● What the task asks: Return every one of the records below line for line and unchanged, but leave the pictures out of your answer.

Records from a pointing dataset
○ ○ ○ ○

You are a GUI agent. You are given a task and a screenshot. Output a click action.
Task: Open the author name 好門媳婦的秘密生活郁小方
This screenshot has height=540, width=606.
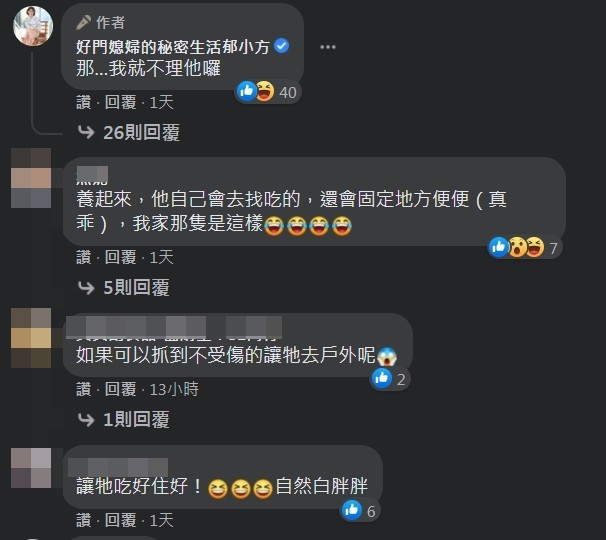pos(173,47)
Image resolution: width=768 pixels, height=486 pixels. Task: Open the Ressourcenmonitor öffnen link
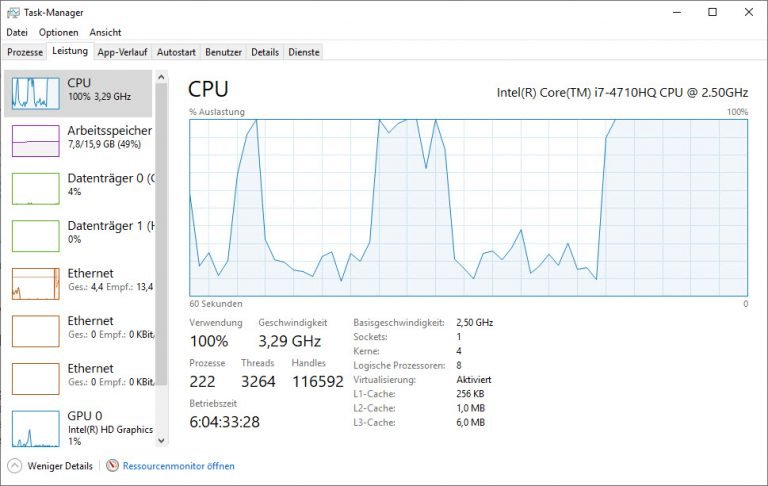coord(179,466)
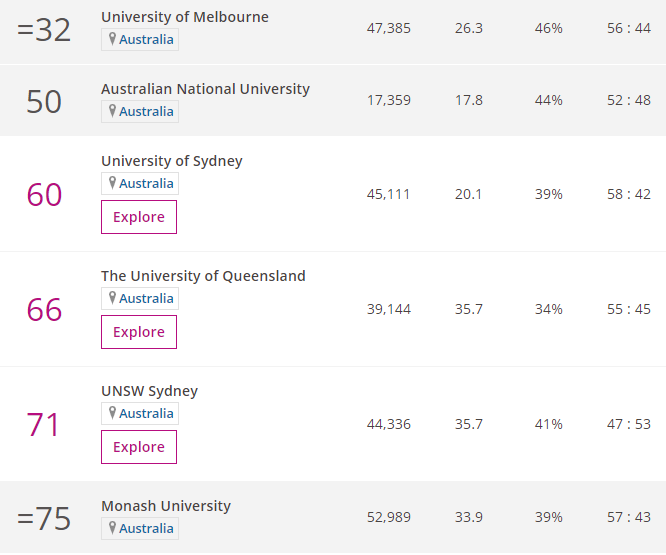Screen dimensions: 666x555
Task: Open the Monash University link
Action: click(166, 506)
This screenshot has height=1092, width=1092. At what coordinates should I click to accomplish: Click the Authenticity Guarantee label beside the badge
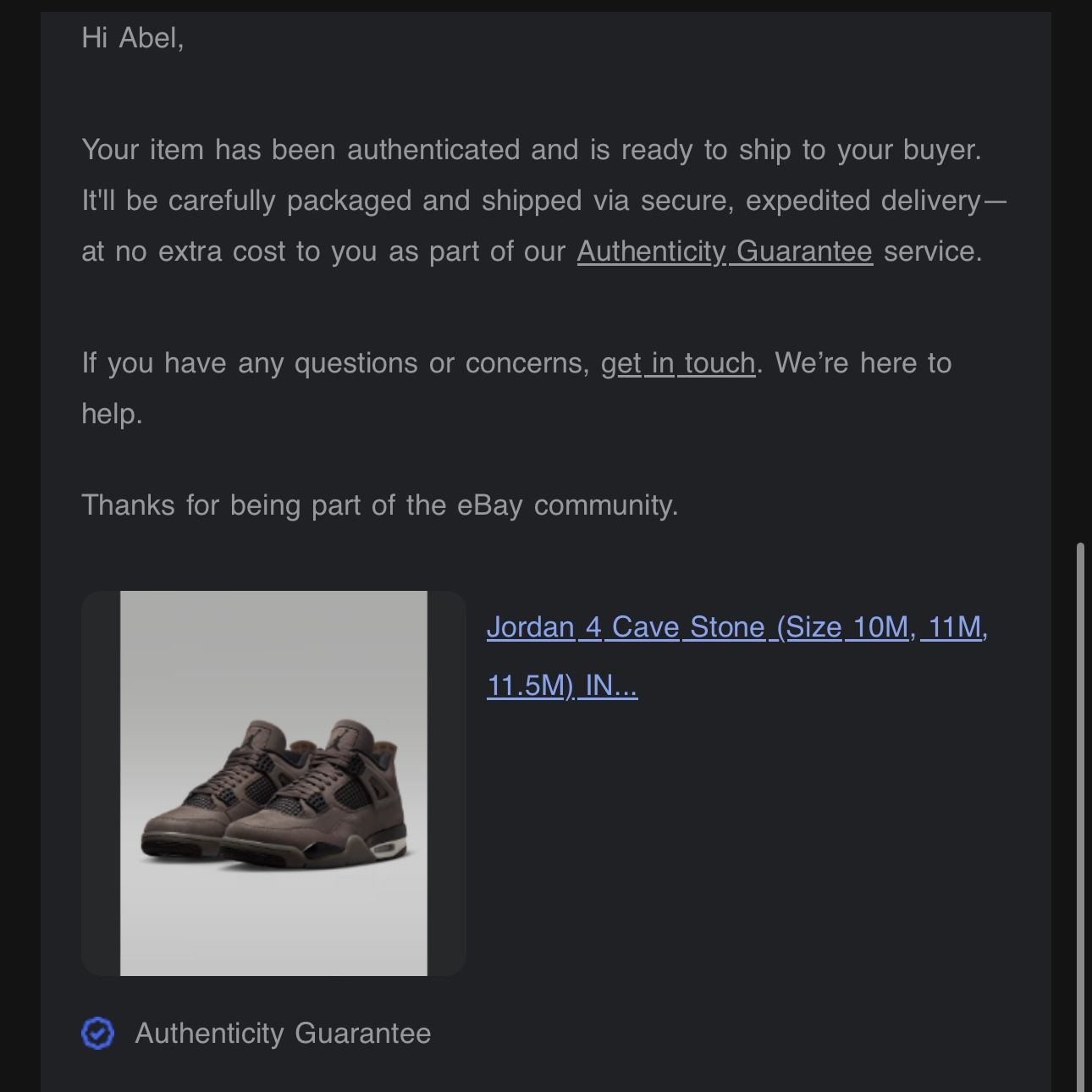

○ ○ ○ ○

● Response to this exercise:
You are a GUI agent. You are given a task and a screenshot. Output a click action.
Task: Open the author name 好門媳婦的秘密生活郁小方
This screenshot has height=540, width=606.
pos(173,47)
Image resolution: width=768 pixels, height=486 pixels. Task: Open the Ressourcenmonitor öffnen link
coord(179,466)
Screen dimensions: 666x555
Task: Open the Monash University link
Action: click(166, 506)
This screenshot has height=1092, width=1092. At what coordinates should I click to accomplish: Click the Authenticity Guarantee label beside the badge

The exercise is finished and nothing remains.